Handling Data in Alembic Migrations When Schema Changes Aren’t Enough

Learn how to go beyond simple schema changes and manage real data transformations with Alembic migrations. This post covers practical techniques for updating enums, denormalizing tables, and handling complex data updates.



In most backend projects, database migrations are treated as structural like adding a column here, renaming a table there, dropping an index, and so on. These are the kinds of changes your migration tool like Alembic for SQLAlchemy or Django's migration system handles really well. But what happens when just changing the schema isn't enough?

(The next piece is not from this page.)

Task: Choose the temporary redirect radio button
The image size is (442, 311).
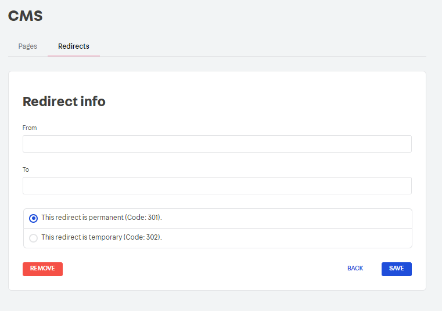Action: coord(34,238)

What if the data itself needs to change along with the schema?

What if you're adding a non-nullable column but need to backfill historical values?

Or updating enum types?

Or normalizing denormalized legacy fields?

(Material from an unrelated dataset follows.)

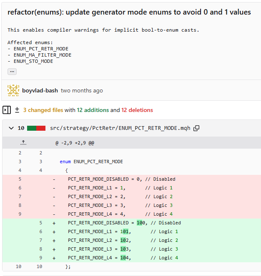Toggle the file tree sidebar icon

pyautogui.click(x=7, y=110)
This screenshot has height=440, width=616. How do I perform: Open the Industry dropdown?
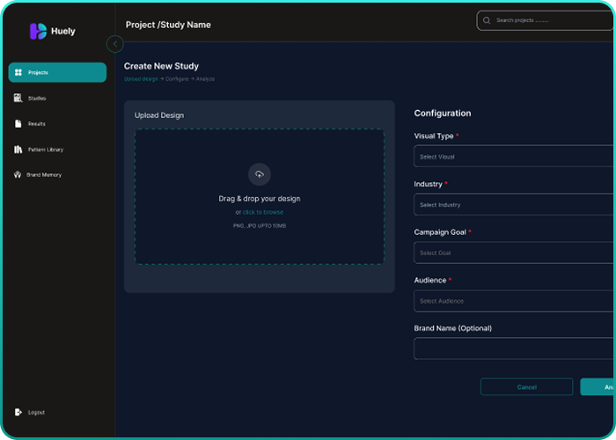pos(515,205)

This is where data-backed migrations come in.

In this post, we’ll cover:

  • What data-backed migrations are and why they matter
  • When and how to write them
  • Real-world backend use cases
  • Pitfalls and best practices
  • How to keep them safe and maintainable

Let’s get into it.

 

What Is a Data-Backed Migration?

A data-backed migration is a database migration that modifies existing data as part of a structural schema change. Most schema changes like ALTER TABLE don’t touch any rows. They just change how the table is defined. But sometimes, after you make a schema change, your existing data no longer fits the new structure, or you want to prepare it for the new structure. That’s where you write custom logic to update the data inside your migration script, usually using SQL or your ORM.

Common Scenarios

Here are some common use cases:

Use Case Example
New column with historical values Add is_active column and set it to true for all current users
Enum updates Rename enum values in existing rows
JSON refactoring Change nested keys in JSON fields
Data normalization Move comma-separated values into a new association table
Soft delete Convert a deleted_at IS NULL pattern into a proper is_deleted boolean

 

Why Not Just Use a Script?

You might be thinking: “Can’t I just run a one-time Python or SQL script to fix the data?” Yes, but that means you're bypassing your migration history. The main advantage of doing it inside a migration is versioning and repeatability. Everyone on your team and your CI/CD pipeline can apply the same transformation consistently. Plus, one-off scripts often get lost. Migrations don’t.

 

Writing a Simple Data-Backed Migration

Let’s say we want to add a new column called is_premium to a users table and set it to True for any user with more than 10 orders.

Step 1 → Schema Change

In an Alembic migration:

op.add_column('users', sa.Column('is_premium', sa.Boolean(), nullable=True))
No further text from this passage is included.